When you apply this rule in the real world, remember audio and video traffic is primarily transmitted over UDP, which, unlike TCP, does not retransmit lost packets. In the new network, the show must go on, and there's no place for any dropped or out-of-sequence packets. Long network delays result in stopgap conversations with extensive silent periods between sentences. Network jitter, the variation in end-to-end delay and sequential packet delivery, results in jerky video and stuttering audio. The same result occurs when intermediate devices drop or lose packets because of congestion.
The ITU (International Telecommunication Union) standard G.114 recommends that network transmission time should not exceed 150 ms (milliseconds), including the delay in equipment processing time and the propagation delay in traversing the network. In the real world, satisfactory performance for audio and video continues with up to a 300-ms delay, but as 400 ms approaches, quality deteriorates. If network delay is a problem, identify the congestion points and segment them into subnets or VLANs to share the bandwidth. Or provision more bandwidth and add the capacity necessary for convergence.
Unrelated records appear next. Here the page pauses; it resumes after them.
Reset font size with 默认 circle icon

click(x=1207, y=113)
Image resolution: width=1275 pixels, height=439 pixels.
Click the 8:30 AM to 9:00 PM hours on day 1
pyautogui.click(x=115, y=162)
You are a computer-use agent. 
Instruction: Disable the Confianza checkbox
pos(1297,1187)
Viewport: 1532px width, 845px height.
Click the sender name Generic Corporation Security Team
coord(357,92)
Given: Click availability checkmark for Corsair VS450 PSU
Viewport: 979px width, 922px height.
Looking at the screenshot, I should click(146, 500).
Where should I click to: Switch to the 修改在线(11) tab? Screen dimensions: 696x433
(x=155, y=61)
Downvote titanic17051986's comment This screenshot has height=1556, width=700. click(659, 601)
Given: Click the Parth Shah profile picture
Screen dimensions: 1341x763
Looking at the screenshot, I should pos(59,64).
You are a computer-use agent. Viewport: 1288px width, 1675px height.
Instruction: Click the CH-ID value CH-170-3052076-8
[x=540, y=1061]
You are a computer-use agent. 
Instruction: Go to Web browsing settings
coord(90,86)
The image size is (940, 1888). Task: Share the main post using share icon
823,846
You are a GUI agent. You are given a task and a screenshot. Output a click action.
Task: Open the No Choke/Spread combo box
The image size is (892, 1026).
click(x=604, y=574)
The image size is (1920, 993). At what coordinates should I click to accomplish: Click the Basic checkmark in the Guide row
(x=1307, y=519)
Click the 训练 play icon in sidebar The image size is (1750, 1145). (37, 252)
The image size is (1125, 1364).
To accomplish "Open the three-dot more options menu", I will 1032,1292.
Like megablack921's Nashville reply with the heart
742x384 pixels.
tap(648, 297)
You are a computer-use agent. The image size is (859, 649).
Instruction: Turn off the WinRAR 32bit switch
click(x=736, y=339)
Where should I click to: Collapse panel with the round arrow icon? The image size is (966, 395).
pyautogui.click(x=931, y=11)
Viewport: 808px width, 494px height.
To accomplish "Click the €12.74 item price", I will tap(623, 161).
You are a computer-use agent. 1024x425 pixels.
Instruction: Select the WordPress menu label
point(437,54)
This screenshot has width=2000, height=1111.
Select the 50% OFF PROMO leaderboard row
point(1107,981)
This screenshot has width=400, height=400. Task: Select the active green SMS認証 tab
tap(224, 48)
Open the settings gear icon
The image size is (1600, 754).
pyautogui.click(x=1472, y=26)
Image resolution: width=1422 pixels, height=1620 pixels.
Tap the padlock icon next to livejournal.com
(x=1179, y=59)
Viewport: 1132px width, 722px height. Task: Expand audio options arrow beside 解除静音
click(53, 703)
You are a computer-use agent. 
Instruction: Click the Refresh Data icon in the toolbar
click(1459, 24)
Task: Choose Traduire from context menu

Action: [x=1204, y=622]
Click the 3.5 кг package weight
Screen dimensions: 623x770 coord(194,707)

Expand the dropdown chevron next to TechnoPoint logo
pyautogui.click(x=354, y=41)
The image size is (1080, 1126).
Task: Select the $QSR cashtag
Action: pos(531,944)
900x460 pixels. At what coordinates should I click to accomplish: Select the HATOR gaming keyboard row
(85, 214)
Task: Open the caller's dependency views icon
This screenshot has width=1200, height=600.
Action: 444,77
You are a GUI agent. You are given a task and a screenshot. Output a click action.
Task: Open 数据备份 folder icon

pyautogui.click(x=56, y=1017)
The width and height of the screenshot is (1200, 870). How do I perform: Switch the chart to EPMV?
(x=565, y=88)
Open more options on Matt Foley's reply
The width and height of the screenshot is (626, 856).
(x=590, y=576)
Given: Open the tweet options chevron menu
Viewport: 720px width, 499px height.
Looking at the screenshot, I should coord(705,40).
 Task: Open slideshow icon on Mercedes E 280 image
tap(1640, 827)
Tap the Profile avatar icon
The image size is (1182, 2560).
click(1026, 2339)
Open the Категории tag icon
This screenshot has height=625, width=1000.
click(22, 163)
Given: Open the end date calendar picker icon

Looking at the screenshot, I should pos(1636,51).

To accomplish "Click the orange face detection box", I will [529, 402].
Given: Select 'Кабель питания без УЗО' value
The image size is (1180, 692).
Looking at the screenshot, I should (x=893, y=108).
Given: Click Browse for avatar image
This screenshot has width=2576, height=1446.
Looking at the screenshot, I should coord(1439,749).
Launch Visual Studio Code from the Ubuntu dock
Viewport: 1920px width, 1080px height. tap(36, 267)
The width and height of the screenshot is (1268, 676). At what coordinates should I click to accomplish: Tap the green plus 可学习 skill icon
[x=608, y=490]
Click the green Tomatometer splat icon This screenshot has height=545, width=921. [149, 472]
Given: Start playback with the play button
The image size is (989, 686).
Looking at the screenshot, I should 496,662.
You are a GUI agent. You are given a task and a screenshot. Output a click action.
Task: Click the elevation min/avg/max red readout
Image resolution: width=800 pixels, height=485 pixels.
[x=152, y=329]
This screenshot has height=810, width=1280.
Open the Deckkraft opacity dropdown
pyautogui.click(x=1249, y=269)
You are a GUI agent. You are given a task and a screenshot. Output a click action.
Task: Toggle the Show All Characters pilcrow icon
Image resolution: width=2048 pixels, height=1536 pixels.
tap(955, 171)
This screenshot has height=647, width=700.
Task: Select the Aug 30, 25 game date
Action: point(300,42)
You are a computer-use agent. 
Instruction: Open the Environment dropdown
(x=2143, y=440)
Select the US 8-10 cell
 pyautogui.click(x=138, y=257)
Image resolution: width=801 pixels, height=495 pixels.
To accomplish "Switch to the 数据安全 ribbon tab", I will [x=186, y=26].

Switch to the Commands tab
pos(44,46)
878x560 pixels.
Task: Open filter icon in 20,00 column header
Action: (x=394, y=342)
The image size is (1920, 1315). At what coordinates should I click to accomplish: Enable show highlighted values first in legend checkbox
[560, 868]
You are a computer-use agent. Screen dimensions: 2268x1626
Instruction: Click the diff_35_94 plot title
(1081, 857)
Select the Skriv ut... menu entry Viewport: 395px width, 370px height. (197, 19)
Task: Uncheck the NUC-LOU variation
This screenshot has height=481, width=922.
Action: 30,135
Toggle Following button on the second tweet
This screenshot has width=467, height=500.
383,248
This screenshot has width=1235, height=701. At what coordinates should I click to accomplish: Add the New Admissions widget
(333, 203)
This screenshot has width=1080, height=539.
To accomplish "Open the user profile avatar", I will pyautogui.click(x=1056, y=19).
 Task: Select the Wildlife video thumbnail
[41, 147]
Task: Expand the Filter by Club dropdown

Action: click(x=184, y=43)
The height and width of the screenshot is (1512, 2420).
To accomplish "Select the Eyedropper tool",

So how much bandwidth is enough? Envision an enterprise with switched, 100-Mbps connections to the desktop. This is ample room for an employee to pick up an IP phone, attend a videoconference, view an MPEG-1 training video and step through the business processes of a CRM package simultaneously. But such data-intensive applications would be unusable if employees needed to access them over the 1.54-Mbps T1 links still found in most organizations. Let's consider just the requirements for voice, videoconferencing, and streaming media from this example.
Voice-traffic bandwidth depends on the coding algorithms, or codecs, used to convert analog voice waveforms to a digital stream, and typically range from 24 to 80 Kbps. Although these amounts may seem minuscule, they add up when you consider the number of simultaneous calls on a network.